I suoi truffatori sono quasi sempre falliti e mezze tacche, alle prese col colpo che gli dovrebbe cambiare la vita, ma tutto gli si ritorce sempre contro, e non perché il male deve essere punito e meglio se in modo eclatante, ma perché la vita e i meccanismi corrotti e contorti che la regolano portano a questo fallimento esistenziale prima che etico o morale. In un lento e inesorabile sgretolamento di difese.
Mitch Allison il truffatore sfortunato (ma criminale nel midollo) de Il calice di Cellini, lo ritroviamo anche in un secondo racconto, Una spaventosa faccenda (che dà il titolo italiano alla raccolta) ed è se vogliamo il più limpido esempio dell’antieroe tipicamente americano caro a Jim Thompson.

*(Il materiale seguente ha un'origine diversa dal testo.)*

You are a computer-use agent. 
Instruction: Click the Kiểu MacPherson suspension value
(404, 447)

Gli elementi autobiografici si perdono in una densa struttura narrativa in cui la realtà è deformata dalle aspirazioni e da un disperato desiderio di riscatto e di conservazione e sopravvivenza. Truffare una compagnia, uccidere, prestarsi a grandi e piccoli raggiri è quasi una forma di compensazione, un desiderio folle di ottenere un risarcimento per una vita di stenti, povertà e miseria.
I personaggi sono fermamente convinti che la loro condizione è una grande ingiustizia, loro cercano solo di pareggiare la bilancia, come la sfortunata Ardis Clinton (non vi anticipo il colpo di scena finale, ma è geniale) e il suo folle piano congeniato col suo amante che porterà a derive horror e soprannaturali.

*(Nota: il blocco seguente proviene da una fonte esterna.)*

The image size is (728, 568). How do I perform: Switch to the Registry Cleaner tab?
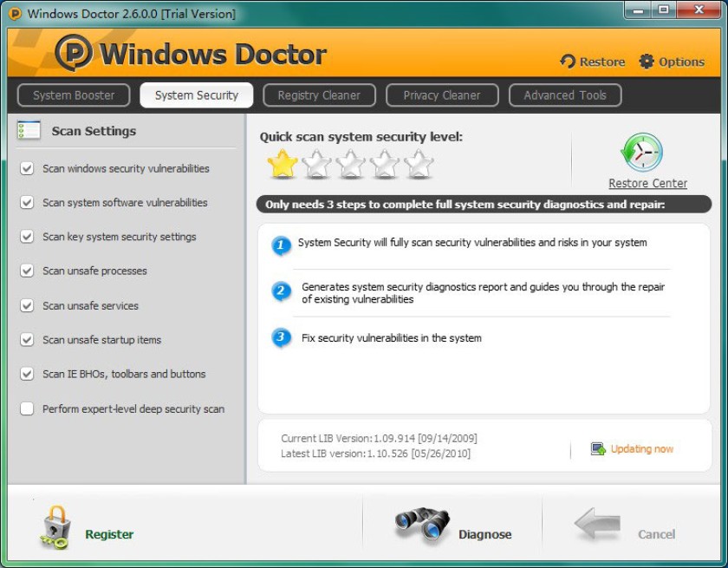click(319, 95)
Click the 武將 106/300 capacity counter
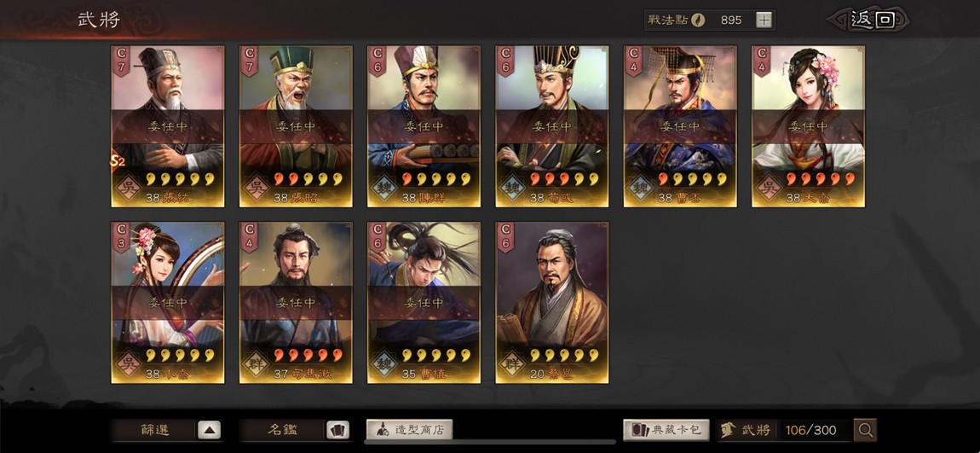Screen dimensions: 980x453 784,430
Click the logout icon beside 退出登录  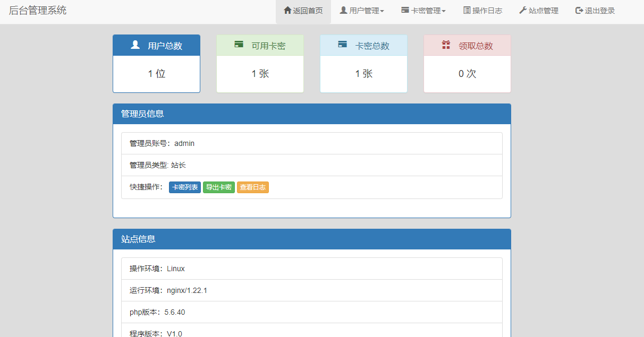pyautogui.click(x=579, y=10)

Ho in lettura Un uomo da niente, vi saprò dire, intanto buona lettura per questo.

Per approfondire: Lia Volpatti – Senza speranza da Vita da niente, Omnibus Gialli Mondadori

Jim Thompson, per tutti Jim, nacque in Oklahoma, nel 1906. A causa di dissesti finanziari familiari fin da ragazzo fu costretto a fare i lavori più umili, dal manovale al fattorino, dall’operaio nei pozzi petroliferi al gestore di sale cinematografiche. La scrittura arriva piuttosto tardi tra la fine degli anni Trenta e l’inizio degli anni Quaranta. Thompson deve la sua fama principalmente ai romanzi. Ne ha scritti più di trenta, molti dei quali nel suo periodo più prolifico, dalla fine degli anni Quaranta alla metà degli anni Cinquanta. Poco apprezzato in vita, la sua statura di autore cresce negli anni Ottanta con le riedizioni dei suoi romanzi per la casa editrice Black Lizard.
I personaggi che popolano i libri di Thompson sono truffatori, perdenti, psicopatici; alcuni di questi vivono ai margini della società, altri vi sono perfettamente inseriti. La visione nichilista dell’autore è quasi sempre espressa da una narrazione in prima persona; la profondità della sua comprensione degli abissi della follia criminale è quasi spaventosa. Difficile trovare personaggi “buoni”, nei suoi libri: anche quelli apparentemente più innocui mascherano egoismo, opportunismo e vizio.